The Cipher is about literally that. Nicholas and Nakota, an unloving, dysfunctional young couple, find, in a disused storage closet of Nicholas's decrepit apartment building, a hole in the floor. A hole. Into nothing. And maybe it is nothing.

Black. Not darkness, not the absence of light but living black. Maybe a foot in diameter, maybe a little more. Pure black and the sense of pulsation, especially when you looked at it too closely, the sense of something not living but alive, not even something but some - process. Rabbithole, some strange motherfucking wonderland, you bet...

They dub it "the Funhole" (Koja's original title for the novel) but it is anything but fun; it is a locus of obsession and transformation. Nakota, conniving, manipulative, angular, and demanding, constantly pressures Nicholas to fuck with the Funhole, to test their limits. First, a jar of insects goes down into it; then a mouse. All come back monstrously deformed and mostly dead. Finally they lower down a camcorder (a funny dated bit is how difficult it is for them to actually get a camcorder) and when they watch the recording they see something like bloody stalks, caressing the screen like hands behind the glass, a figure carving itself...

And this home movie that Nakota can't stop watching ("You're watching that like porno"), and Nicholas accidentally gets his hand in there, and now there's a weeping seeping cipher in his hand, and his empty, aimless life is going down, down, down... Until the local art-world poseurs get wind of something strange going on through Nakota, and start haranguing Nicholas to show them what he's doing, what's he got in there, can we see too? They all find out, because the Funhole is calling him from its deeps, not music but the elegant drone of bodily organs...
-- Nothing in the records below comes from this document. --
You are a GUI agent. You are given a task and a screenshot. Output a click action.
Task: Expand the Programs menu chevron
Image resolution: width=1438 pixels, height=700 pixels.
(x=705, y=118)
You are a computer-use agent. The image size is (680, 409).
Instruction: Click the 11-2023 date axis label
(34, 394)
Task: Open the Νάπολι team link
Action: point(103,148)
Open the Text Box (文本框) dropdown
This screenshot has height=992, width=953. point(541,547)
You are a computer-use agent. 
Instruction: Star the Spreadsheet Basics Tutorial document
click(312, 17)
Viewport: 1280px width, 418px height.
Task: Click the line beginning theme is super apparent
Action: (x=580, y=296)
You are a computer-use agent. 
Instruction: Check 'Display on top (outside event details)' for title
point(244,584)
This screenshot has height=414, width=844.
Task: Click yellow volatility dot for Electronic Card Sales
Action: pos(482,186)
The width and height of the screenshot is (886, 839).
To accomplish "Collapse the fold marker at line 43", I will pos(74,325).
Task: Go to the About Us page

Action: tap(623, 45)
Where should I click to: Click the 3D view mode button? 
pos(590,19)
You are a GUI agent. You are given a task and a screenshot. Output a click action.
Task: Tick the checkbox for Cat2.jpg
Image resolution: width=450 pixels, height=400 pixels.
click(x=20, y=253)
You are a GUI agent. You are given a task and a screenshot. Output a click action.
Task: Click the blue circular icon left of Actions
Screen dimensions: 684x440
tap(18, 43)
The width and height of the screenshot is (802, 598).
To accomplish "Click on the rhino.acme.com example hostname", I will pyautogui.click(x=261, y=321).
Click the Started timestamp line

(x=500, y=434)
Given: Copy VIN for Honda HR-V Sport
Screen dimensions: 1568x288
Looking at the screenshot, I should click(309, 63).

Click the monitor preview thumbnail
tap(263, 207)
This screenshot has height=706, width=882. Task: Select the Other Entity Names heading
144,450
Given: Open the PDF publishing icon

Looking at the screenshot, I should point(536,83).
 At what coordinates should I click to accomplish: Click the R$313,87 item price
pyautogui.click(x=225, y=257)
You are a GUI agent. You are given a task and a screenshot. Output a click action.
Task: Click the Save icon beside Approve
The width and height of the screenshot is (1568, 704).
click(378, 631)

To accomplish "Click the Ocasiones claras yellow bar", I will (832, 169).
If anything the only real flaw in Koja's book is that it is too relentlessly bleak, too scummy, too hopeless; characters bicker and bite, sex is a joyless spasm, Nicholas an alienated, near-unsympathetic loser and Nakota a bitch without the goddess. But the cipher hungers for lives, no matter how derelict, and in a way the ending is foretold. What if somehow I'm crawling blind and headfirst into my own sick heart, the void made manifest?

Dell reprint 1996

I loved this kind of existentialism 101 when I was 20 but now, with a larger literary emotional palette, rereading it (a third time!) I found it somewhat one-note. Maybe that's the point; it's oddly like a movie that was adapted from a one-set play in its insularity. No matter. There is a powerful originality in The Cipher that one usually doesn't find in paperback horror fiction; a fearlessness too as the novel operates, single-mindedly, in that metaphoric realm in which the monster always and only represents ourselves.